INSTRUCTIONS TO FOLLOW
Below are some records; output exactly the lines from the line with "You are a computer-use" to the line with "Instruction: Select the Performance list item", both ends kept, and nothing more.

LISTED ENTRIES: Begin

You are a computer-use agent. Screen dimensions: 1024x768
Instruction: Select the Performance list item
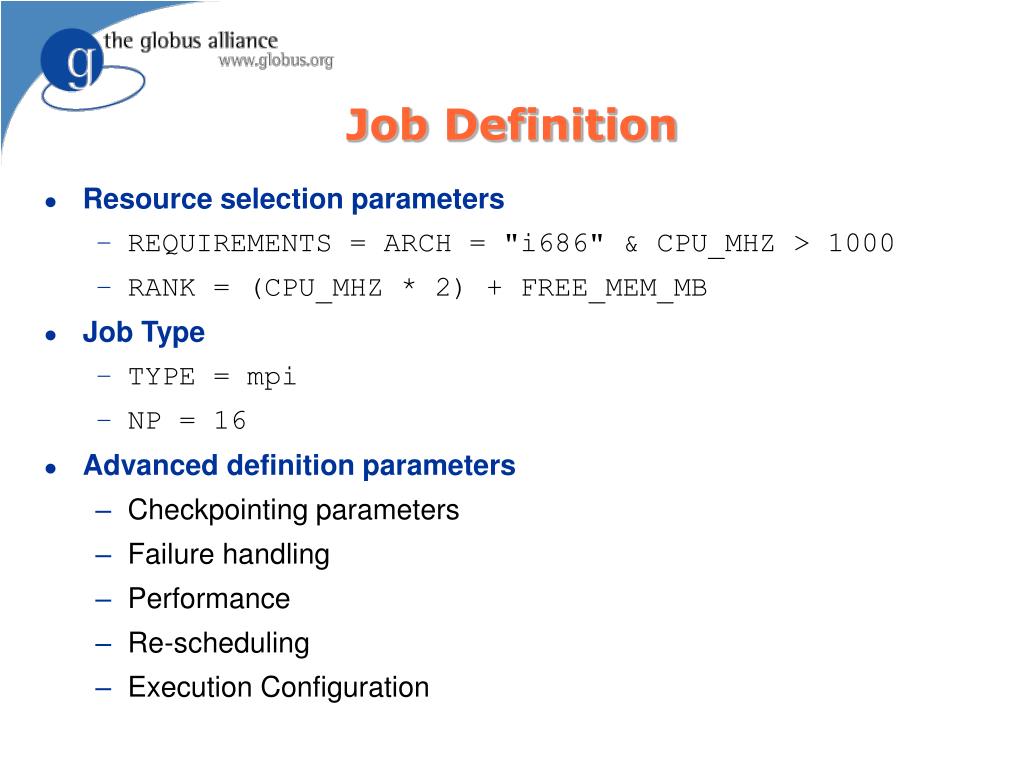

LISTED ENTRIES: End
LISTED ENTRIES: Begin

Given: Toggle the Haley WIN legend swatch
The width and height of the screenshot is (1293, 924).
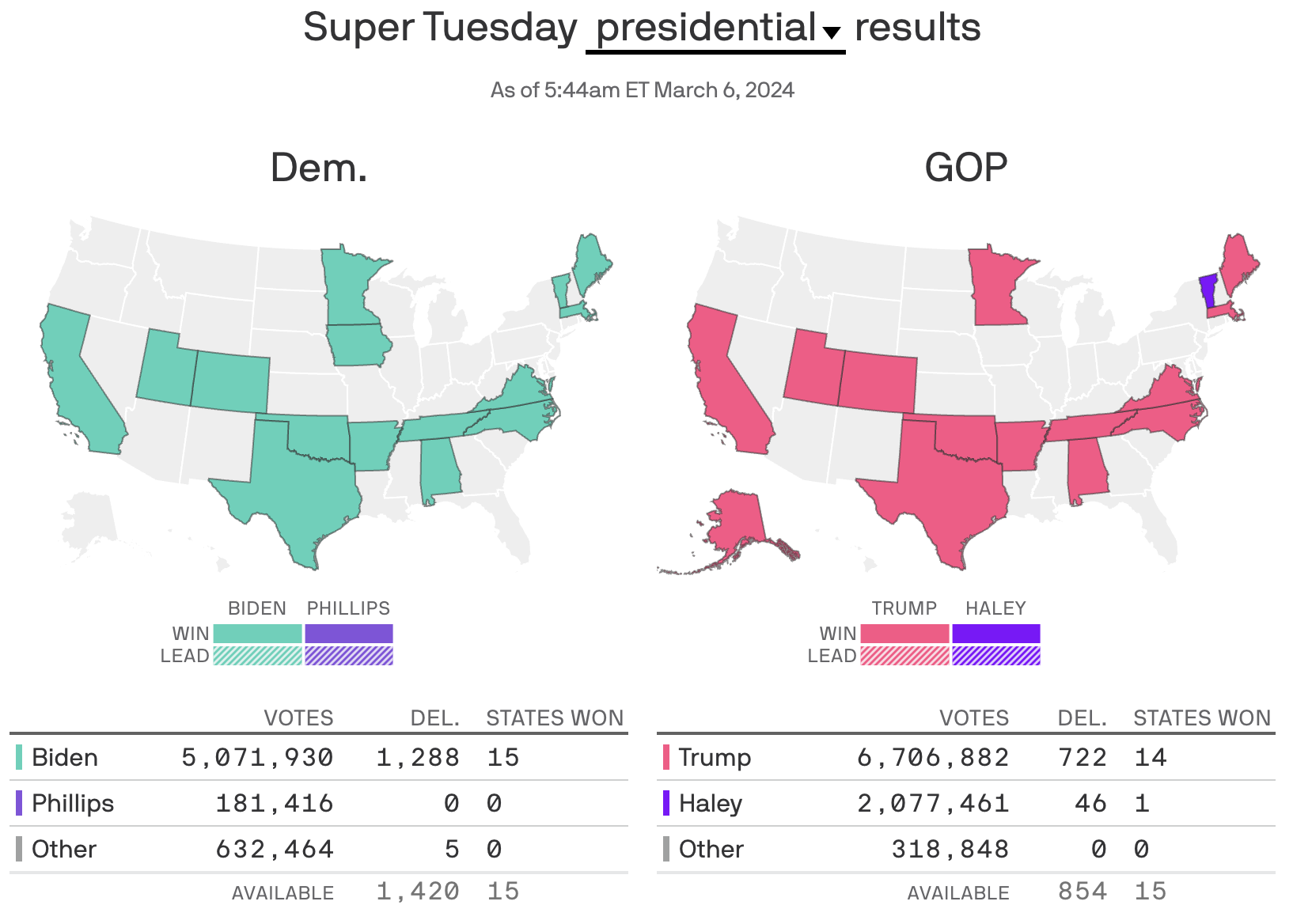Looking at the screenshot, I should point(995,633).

LISTED ENTRIES: End

ANSWER TO THIS EXERCISE
You are a computer-use agent. Screen dimensions: 1024x768
Instruction: Select the Performance list item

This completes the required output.